John Ben DeVette's Blog

Thoughts experiences & learnings about the world of academic publishing …

PERMALINKS, TinyURL, and shortDOI …What’s the Difference? Which One Should I Use?

Permalinks, TinyURL and Mini-URL are all condensed, space-saving versions of an original full-length URL address.  As a link they are all permanent, as long as the original content is still hosted at the original URL address then a mini-URL “pointer” will take you the website just as effectively as a permalink.  However, all publishers eventually move their old content to a digital archive somewhere.  The better publishers of the world plan ahead and the URL that appears when an article is first published will stay with it for “eternity”, regardless of which server the fulltext is hiding in today.  But not all publishers are as technically savvy, and chose instead to offer us a permalink, which the publisher guarantees will always find the content even after being moved into a digital archive somewhere.  And, yes, permalinks are considered permanent.

Permalinks are 2-3 times longer than a mini-URL.  And they are obviously longer than the technology requires, but they also serve as a form of visual bookmark.  So if you want your blog readers to know exactly where the shortened URL is taking them before they click, permalinks do this.   This is especially helpful when pasting several URL links close to each other, using a permalinks instead of a TinyURL will certainly reduce confusion about which link is going to what website.  A TinyURL is usually shorter than a permalink.

The New York Times uses permalinks.  Here’s what one looks like:

http://bits.blogs.nytimes.com/2010/10/12/amazon-introduces-a-new-type-of-e-book/ (80 characters)

As an example, I subsequently created a TinyURL link to the NYT’s permalink:

http://tinyurl.com/252u49l (26 characters)

As you can see, if you want to go through the hassle, it is not difficult to make a (very short) mini-URL that points directly to the content VIA a (not as short) permalink.  Ergo. clicking on the TinyURL takes you directly and immediately to the article, AND it will continue taking you directly to the article five years from now because the TinyURL is piggy-backing onto the permalink which will always know where the content has been archived.

In conclusion, if you want the shortest URL possible:  Use TinyURL.  If you want the most durable:  Use a permalink.  If you want BOTH a short & durable link, then create a mini-URL that links to a permalink (or a DOI) that links to the content.

If you are still reading this post, you must be really interested in this stuff!

So, you will certainly want to know about a NEW SERVICE that shortens lengthy DOI URI addresses called shortDOI™ Service.  The shortDOI Service functions exactly like TinyURL, but is operated by the International DOI Foundation, whom the whole world trusts implicitly.

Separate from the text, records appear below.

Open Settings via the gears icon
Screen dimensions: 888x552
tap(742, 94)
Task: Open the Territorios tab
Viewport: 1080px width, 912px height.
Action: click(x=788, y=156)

This is an excellent 149 word introduction to DOI:

DOI is the acronym for a Digital Object Identifier.  On the surface, a DOI functions the same as a mini-URL or a permalink.  But DOI’s are really only used for journal articles, academic books (book chapters), and soon datasets.  They are used primarily by the academic and scientific communities, and are created and managed by a small group of not-for-profit organizations (http://www.doi.org ).  A DOI is really not an URL or an URI, but acts like one and it will always link to the same article or book.   Within the publishing industry DOI’s are considered 99.99% permanent (more reliable than TinyURL).  The main advantage of a DOI is when citation of the original content is required (footnotes, bibliographies, etc.).  The DOI is now an integral part of the global bibliometrics system whereby authors (professors, scientists, students, etc.) receive recognition and funding (money) based on how much they publish.  Short DOI

RESOURCES:

Have you seen my earlier post?  TINY URL – Now Everyone Can Make Permanent Mini-URL Addresses on the Fly (Just like Twitter)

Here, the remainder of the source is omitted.